» What is required
By what year, according to the article on Sophroniscus, can Sophroniscus be inferred to have died?

» Given text
━━━━━━━━━━━━━━━━━━━━
= Sophroniscus =

Sculptor and father of Socrates

Sophroniscus (Greek: Σωφρονίσκος, Sophroniskos), husband of Phaenarete, was the father of the philosopher Socrates.

==Occupation==
Little is known about Sophroniscus and his relationship with his son Socrates. According to tradition, Sophroniscus was by trade a stonemason or sculptor. Plato scholars Thomas Brickhouse and Nicholas D. Smith question the authenticity of that tradition, mainly on the grounds that the earliest extant sources of the story are comparatively late and that it is unmentioned by more reliable sources such as Plato, Xenophon, Aristophanes, or Aristotle. According to John Burnet, the earliest extant mention of Socrates as a statuary or stonemason is in Timon of Philius, as quoted by Diogenes Laërtius 2.19. Burnet claims that Timon "is a very unsafe authority for anything", and that the attribution "appears to have arisen from an almost certainly false interpretation of [Socrates'] references to Daedalus as the ancestor of his family" (in Plato's Euthyphro 11c, 15b). Burnet points out that Daedalus had nothing to do with stone-cutting or marble sculpture; his media were instead metal and wood. Burnet furthermore argues that Xenophon and Plato would at some point have explicitly mentioned Socrates' background in stone-craftsmanship, if it were real, since both writers so often make Socrates mention craftsmen. Another early source of the claim that Socrates was a stone-worker is Duris of Samos, who described Socrates as a slave. According to Eduard Zeller, Duris seems to have confused Socrates with Phaedo of Elis.

In direct contradiction to Plato's Crito 50d-e, one scholar of ancient Greek music has claimed that "Socrates received no training in mousikē in boyhood...", based on the assumption that "[h]is father, a stonemason, was typical of a class that did not receive a training in mousikē."

==Family connections==
According to Plato (in the dialogue Laches), Sophroniscus was a close friend of Lysimachus, son of the illustrious Aristides the Just, which (presumably) allowed Socrates to become familiar with members of the circle of Pericles. (Since Plato has Lysimachus refer to Sophroniscus in the past tense, and since the dialogue's dramatic date is not long after the battle of Delium, we may safely infer that Sophroniscus was dead by 424.) The fact that one of Socrates' sons — but not his eldest son Lamprocles — was named after Sophroniscus suggests that Sophroniscus was the less illustrious of the two grandfathers (John Burnet 1911, Plato: Phaedo, p. 12); the father of Socrates' wife, Xanthippe, was named Lamprocles and had a more impressive pedigree than Sophroniscus. All this suggests that Socrates' inherited social status was in fact much higher than is traditionally recognized.
━━━━━━━━━━━━━━━━━━━━
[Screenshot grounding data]

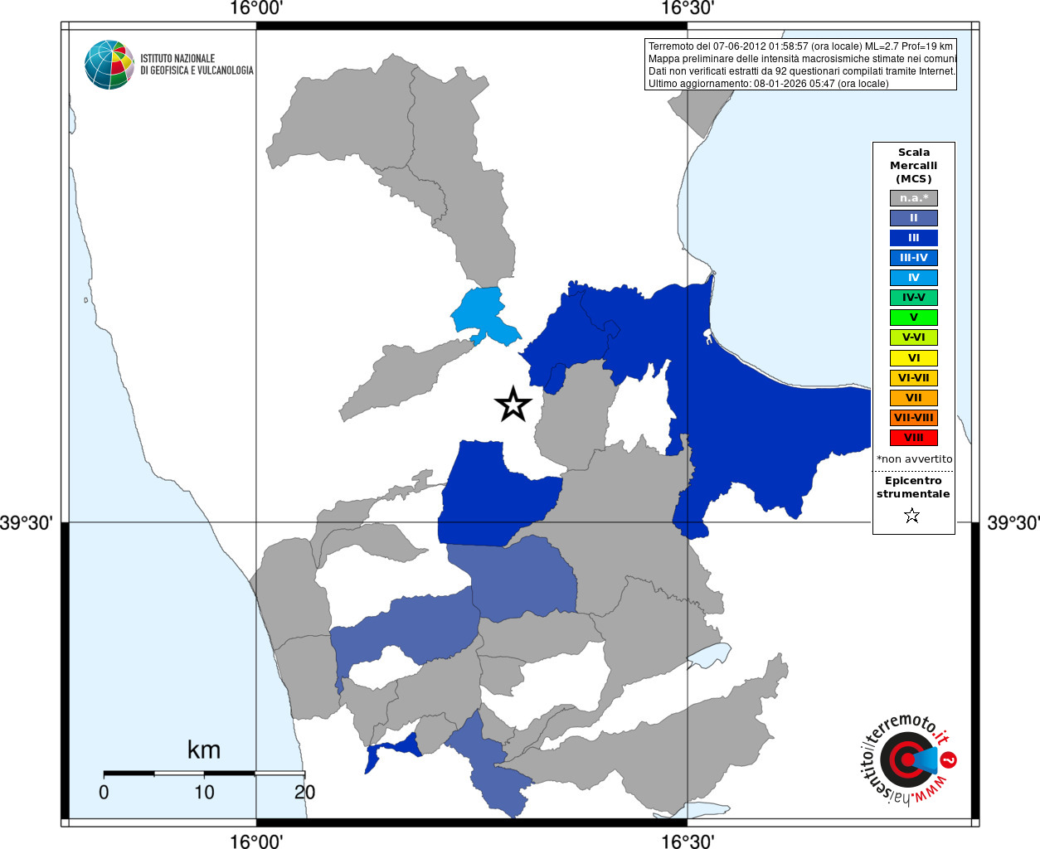
Task: Click the light blue intensity IV municipality
Action: click(x=484, y=315)
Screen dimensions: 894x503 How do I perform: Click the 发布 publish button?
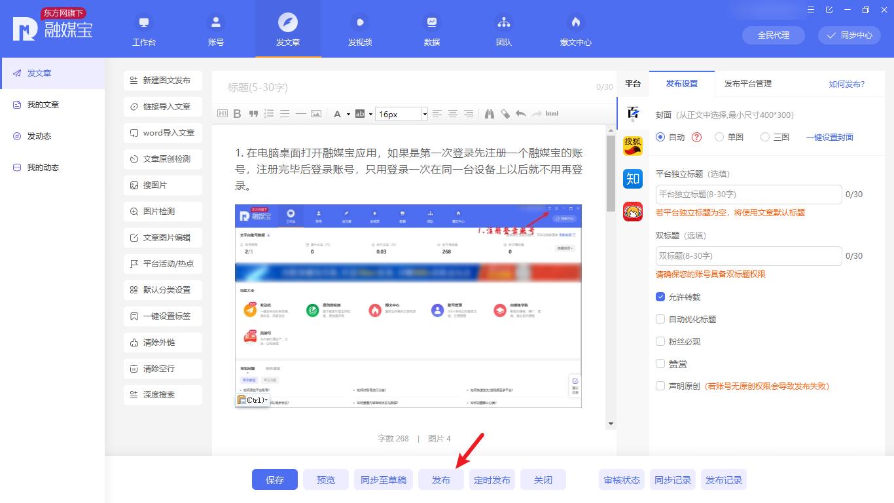coord(440,479)
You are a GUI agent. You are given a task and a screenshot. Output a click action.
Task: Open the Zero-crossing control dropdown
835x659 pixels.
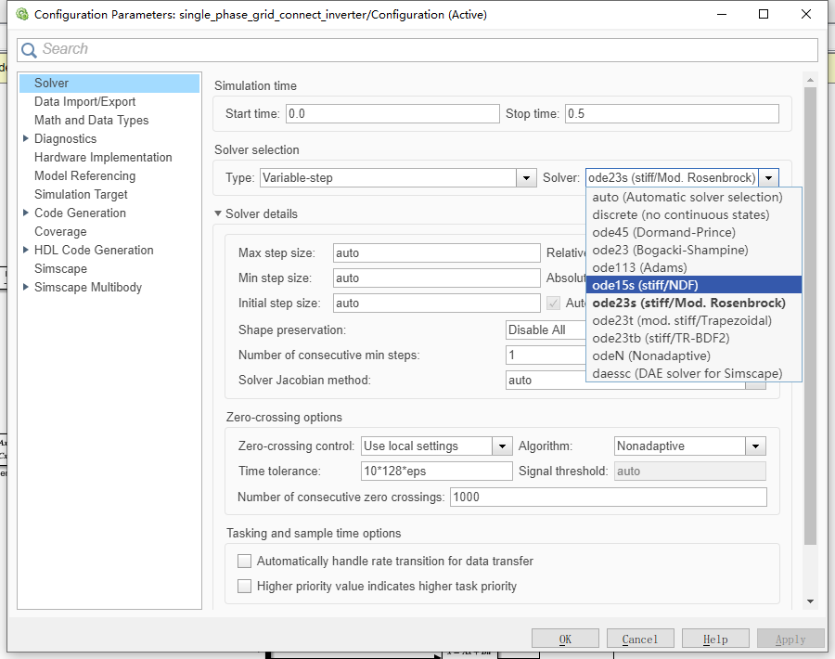click(x=502, y=446)
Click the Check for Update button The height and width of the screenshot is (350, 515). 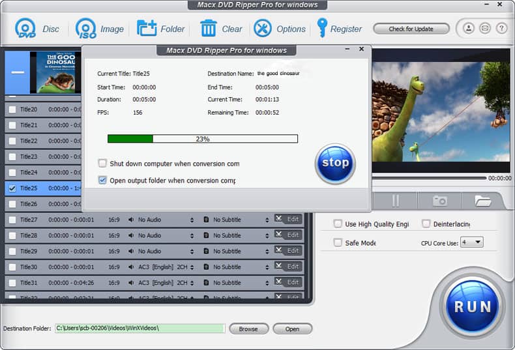click(x=411, y=29)
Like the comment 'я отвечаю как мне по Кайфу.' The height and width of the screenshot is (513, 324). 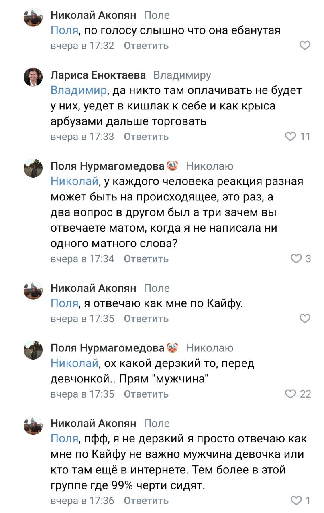pyautogui.click(x=305, y=319)
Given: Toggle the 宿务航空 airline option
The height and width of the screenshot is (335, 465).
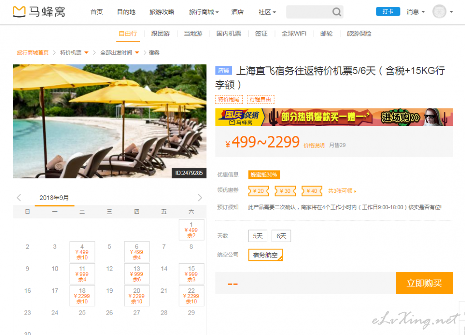Looking at the screenshot, I should click(x=265, y=255).
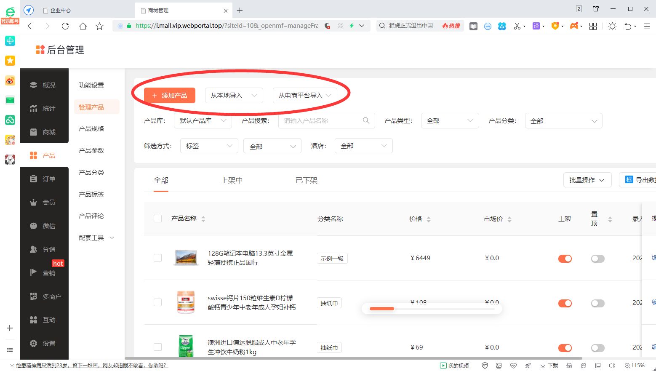
Task: Open the 产品分类 全部 dropdown
Action: [563, 121]
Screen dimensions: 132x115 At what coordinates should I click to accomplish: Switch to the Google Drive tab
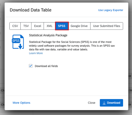[x=79, y=26]
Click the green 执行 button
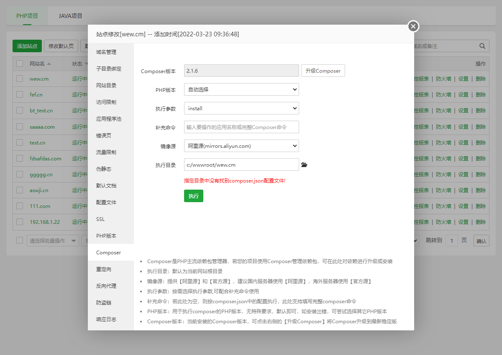Viewport: 502px width, 355px height. 193,195
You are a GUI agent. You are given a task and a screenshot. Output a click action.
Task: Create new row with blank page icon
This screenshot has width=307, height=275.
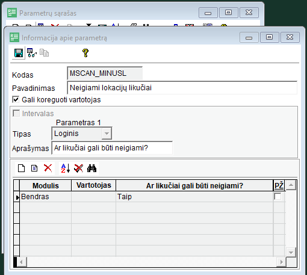point(21,168)
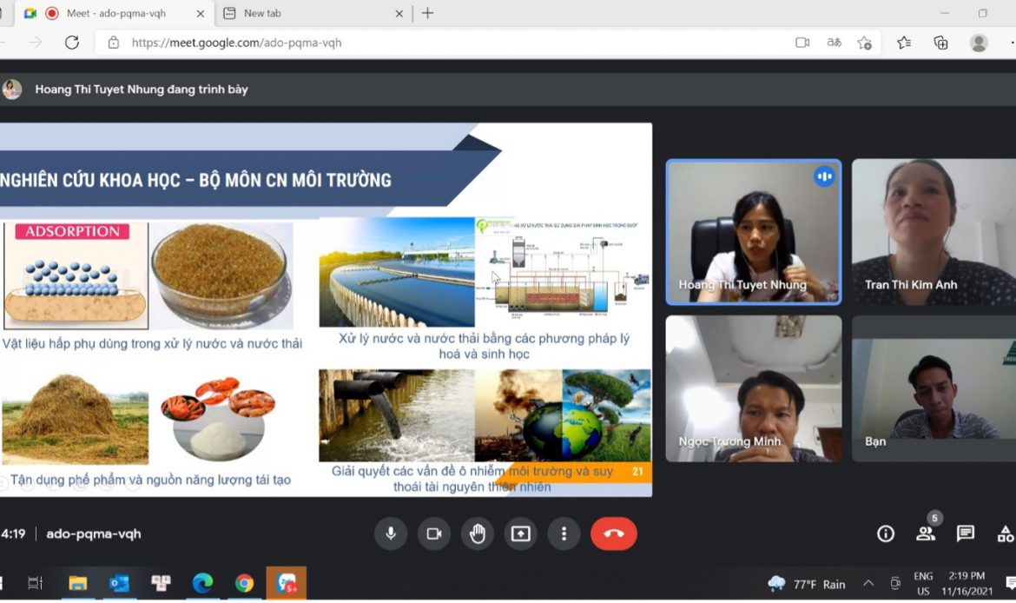
Task: Add this page to favorites star icon
Action: [x=864, y=43]
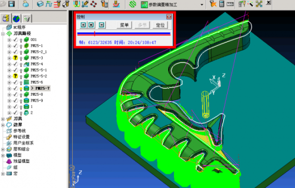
━━━━━━━━━━━━━━━━━━━━
» Response to the exercise
By 424.